Kommentar zur Kruzifixdebatte Neuer Kulturkampf

Im 19. Jahrhundert wollte Reichskanzler Bismarck den Einfluss der Kirchen zurückdrängen. Der erbitterte Streit ging als »Kulturkampf« in die Geschichte ein. Was wir gegenwärtig erleben – in Bayern, aber nicht nur dort – ist ein umgekehrter Kulturkampf. Nicht das Zurückdrängen von Kirche und Religion, die Betonung ihrer geschichtlichen Bedeutung für das Werden des Landes rücken in den Blick.

Von Bernd Bexte
Markus Söder (CSU), Ministerpräsident von Bayern.
Markus Söder (CSU), Ministerpräsident von Bayern. Foto: dpa

Der Begriff vom »christlichen Abendland« hat Hochkonjunktur – trotz immer weniger Kirchenmitgliedern. Und jetzt versuchen Vertreter des Staates, das Christentum und sein zentrales Symbol, das Kreuz, für ihre Politik zu vereinnahmen. Darf das sein, in einem Land, das sich in Religionsfragen per Grundgesetz Neutralität verordnet hat? Führende Vertreter beider großer Kirchen sagen Nein. Präses Annette Kur­schus spricht von einer »politischen Instrumentalisierung« . Theologisch hat sie recht. Das Kreuz ist für Christen nicht das Markenzeichen ihrer Heimat.

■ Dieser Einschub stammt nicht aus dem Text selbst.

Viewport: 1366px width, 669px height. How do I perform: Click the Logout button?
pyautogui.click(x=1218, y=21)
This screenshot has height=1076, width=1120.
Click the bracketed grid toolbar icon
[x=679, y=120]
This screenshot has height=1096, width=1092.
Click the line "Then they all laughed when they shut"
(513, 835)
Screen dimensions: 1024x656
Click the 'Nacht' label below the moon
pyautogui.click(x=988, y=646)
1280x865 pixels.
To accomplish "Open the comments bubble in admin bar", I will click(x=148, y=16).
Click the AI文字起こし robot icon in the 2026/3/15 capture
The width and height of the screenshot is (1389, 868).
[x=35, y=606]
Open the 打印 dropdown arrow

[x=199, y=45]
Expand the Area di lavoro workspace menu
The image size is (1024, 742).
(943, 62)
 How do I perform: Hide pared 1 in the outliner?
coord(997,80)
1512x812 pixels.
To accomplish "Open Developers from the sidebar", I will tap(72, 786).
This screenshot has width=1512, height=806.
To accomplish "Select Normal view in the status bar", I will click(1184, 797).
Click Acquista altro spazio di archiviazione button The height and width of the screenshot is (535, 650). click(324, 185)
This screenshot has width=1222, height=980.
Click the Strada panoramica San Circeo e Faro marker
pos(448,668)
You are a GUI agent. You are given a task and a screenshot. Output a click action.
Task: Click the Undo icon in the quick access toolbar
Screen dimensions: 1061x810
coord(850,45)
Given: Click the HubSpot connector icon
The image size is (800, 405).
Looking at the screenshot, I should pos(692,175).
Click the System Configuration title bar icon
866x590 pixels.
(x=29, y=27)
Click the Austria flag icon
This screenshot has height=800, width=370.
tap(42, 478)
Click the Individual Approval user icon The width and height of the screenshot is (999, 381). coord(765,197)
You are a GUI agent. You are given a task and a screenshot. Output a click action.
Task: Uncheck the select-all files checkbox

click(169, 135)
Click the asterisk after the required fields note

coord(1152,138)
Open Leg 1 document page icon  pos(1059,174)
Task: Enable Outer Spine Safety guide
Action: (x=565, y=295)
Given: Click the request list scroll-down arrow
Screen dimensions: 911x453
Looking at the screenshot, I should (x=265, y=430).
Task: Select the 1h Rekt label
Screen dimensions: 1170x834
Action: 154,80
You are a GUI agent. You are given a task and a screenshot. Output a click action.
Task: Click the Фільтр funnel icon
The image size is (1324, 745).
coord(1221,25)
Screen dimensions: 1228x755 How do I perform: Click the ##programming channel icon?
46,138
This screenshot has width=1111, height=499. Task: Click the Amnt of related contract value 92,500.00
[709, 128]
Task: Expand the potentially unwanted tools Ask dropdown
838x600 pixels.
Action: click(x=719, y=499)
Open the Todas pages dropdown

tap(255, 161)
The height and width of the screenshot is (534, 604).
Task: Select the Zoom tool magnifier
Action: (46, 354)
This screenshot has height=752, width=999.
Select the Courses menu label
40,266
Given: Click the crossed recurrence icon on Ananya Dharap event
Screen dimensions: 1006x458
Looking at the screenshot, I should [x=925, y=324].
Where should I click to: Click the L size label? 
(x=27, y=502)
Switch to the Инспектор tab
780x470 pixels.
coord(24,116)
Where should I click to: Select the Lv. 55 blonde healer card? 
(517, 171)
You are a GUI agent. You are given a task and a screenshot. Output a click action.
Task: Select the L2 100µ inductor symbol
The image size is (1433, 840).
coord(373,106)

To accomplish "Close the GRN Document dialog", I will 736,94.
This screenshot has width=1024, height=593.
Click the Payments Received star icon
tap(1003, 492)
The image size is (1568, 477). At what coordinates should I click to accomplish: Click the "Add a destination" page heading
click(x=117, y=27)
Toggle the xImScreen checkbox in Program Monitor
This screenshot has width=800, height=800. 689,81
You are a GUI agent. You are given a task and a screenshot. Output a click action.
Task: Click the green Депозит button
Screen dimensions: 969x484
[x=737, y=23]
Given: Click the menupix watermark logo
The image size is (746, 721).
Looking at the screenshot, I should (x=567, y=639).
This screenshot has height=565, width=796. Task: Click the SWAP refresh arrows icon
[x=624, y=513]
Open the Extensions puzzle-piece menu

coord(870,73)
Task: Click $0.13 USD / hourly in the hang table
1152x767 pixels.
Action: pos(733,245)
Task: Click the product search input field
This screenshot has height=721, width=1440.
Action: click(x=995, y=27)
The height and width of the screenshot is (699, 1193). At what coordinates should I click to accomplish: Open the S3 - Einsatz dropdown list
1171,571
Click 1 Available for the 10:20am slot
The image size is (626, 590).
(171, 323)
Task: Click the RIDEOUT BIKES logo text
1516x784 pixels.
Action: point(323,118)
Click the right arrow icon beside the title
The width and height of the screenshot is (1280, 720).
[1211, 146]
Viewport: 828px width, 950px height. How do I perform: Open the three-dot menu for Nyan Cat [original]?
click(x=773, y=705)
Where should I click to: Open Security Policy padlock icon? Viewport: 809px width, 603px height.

Vertreter einer traditionellen Volkskirche sehen in Söders Kruzifixpflicht jedoch ein notwendiges, identitätsstiftendes Signal. Dessen Wirkung in der breiten Öffentlichkeit sollte niemand unterschätzen.

Kommentare

Neuer Kulturkampf

Es geht doch hier primar um die Unverwechselkeit der eigenen Identität, hier im überwiegend christlichen Abendland, insbsondere im katholisch-geprägten Bayern. Die Menschen wollen nicht zu einer grossen, einheitlichen Lebensform gezwungen werden. Sie wollen kein Multikulti auf dem Weg in die Massenindentität. Sie wollen eine klare Abgrenzung zum Islam. Es hat doch nichts mit Kulturkampf zu tun, wenn Menschen ihre ureigenste Lebensform erhalten wollen, sich im Glauben sicher fühlen wollen, nicht verfolgt und diffamiert zu werden. Das Kruzifix ist ein Symbol des Glaubens, nicht mehr und nicht weniger.